Why We Proclaim Black Lives Matter
The deaths of Ahmaud Aubrey, Breonna Taylor, and George Floyd in the spring of 2020 have caused a significant national moment of reckoning regarding race. Each of these deaths has become one more indication of a pattern of injustice towards our black brothers and sisters that has persisted long before cell phone cameras started capturing them.
These killings and the public outcry around them have prompted our church to look at what has been a too-normal part of American life. While not part of any political organization, we join the many churches, businesses, private citizens, and institutions that have chosen to place Black Lives Matter signs on our property.
These acts of conscience and free speech have not gone unchallenged. Often the critique has come in the form of the retort that “All Lives Matter.” Indeed, our church’s guiding principle–a belief in the inherent worth and dignity of all people–seems to suggest that seemingly inclusive refrain. Of course, technically, “All Lives Matter.” ALM is a statement so obvious as to be impossible to critique. However, your Minister and Board of Trustees believe that too often, for too long, and for too many individuals and institutions, Black Lives haven’t truly mattered much, if at all.
When we look at the history of slavery, mass incarceration, Jim Crow laws, lynchings, redlining, voter suppression, and scores of injustices over the past 400 years, we feel that the message “Black Lives Matter” matters.
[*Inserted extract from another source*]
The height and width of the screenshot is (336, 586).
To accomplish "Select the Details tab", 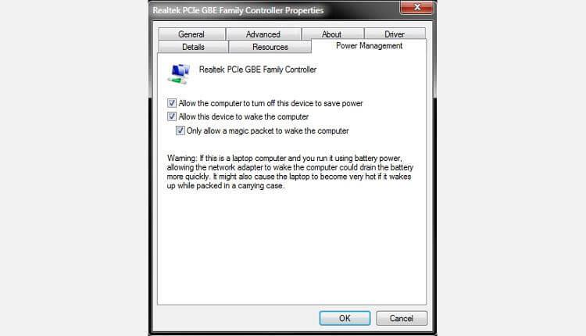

If 2020 is nothing else, it is a poignant moment of reflection about our role in the past and our path moving forward. It is a unique chance to say that we are no longer going to accept the racism that has so long been a systemic part of what our country thinks of as normal.
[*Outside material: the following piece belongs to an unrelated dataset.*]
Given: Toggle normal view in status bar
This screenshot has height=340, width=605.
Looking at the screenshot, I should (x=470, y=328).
We hung our first Black Lives Matter sign on June 26th, around the time local protests began to occur around us. The sign was placed very close to the street, parallel to the sidewalk on Montemalaga Drive. That sign was cut down from its rudimentary frame, but not taken. On June 29th, just a few days later, we rehung the same sign. On July 9th, roughly ten days later, that same sign was again vandalized. More specifically, the word “BLACK” was spray painted over.
That same sign was fixed, the word “Black” replaced, and rehung. On July 11th that sign was stolen, and in the process of the theft the frame that held it was damaged. On July 30th, after some deliberation about what our next steps should be, the board decided that we would not be dissuaded from exercising our conscience and the sign was rehung. This time, in order to be in view of our security cameras, it was hung under the eve of our building, well off the street.
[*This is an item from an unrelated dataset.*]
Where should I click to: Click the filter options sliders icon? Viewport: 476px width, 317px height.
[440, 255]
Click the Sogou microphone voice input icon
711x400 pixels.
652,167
Concerned that very few would see it, and that potential vandalism might damage the building, on August 1st, we moved the sign to the center of the parking lot facing the street. The sign hung untouched in a new and improved frame for about a month. We believe the sign likely remained untouched because we had an RV stationed in our parking lot for most of that month. On September 1st, the RV gone, our second sign was stolen and then immediately replaced by a newly purchased one. On September 3rd, our third sign was stolen and the person who took it was caught carefully folding it up on our security camera. On September 8th, our 4th sign was hung in the framework where, as of September 10th , it still hangs . Reports have been filed with the sheriff’s station.
We at Pacific Unitarian display “Black Lives Matter” signs, because this is a time too ripe for change, too potent a moment for America to reflect on its legacy of injustice and let it pass unchecked. We will continue to replace our Black Lives Matter signs–whether torn down, stolen, or vandalized–because we want to push that conversation into change. We like to think that our banners are really a statement of hope that good things can come from these challenging times, that redemption and right can finally come after so many wrongs.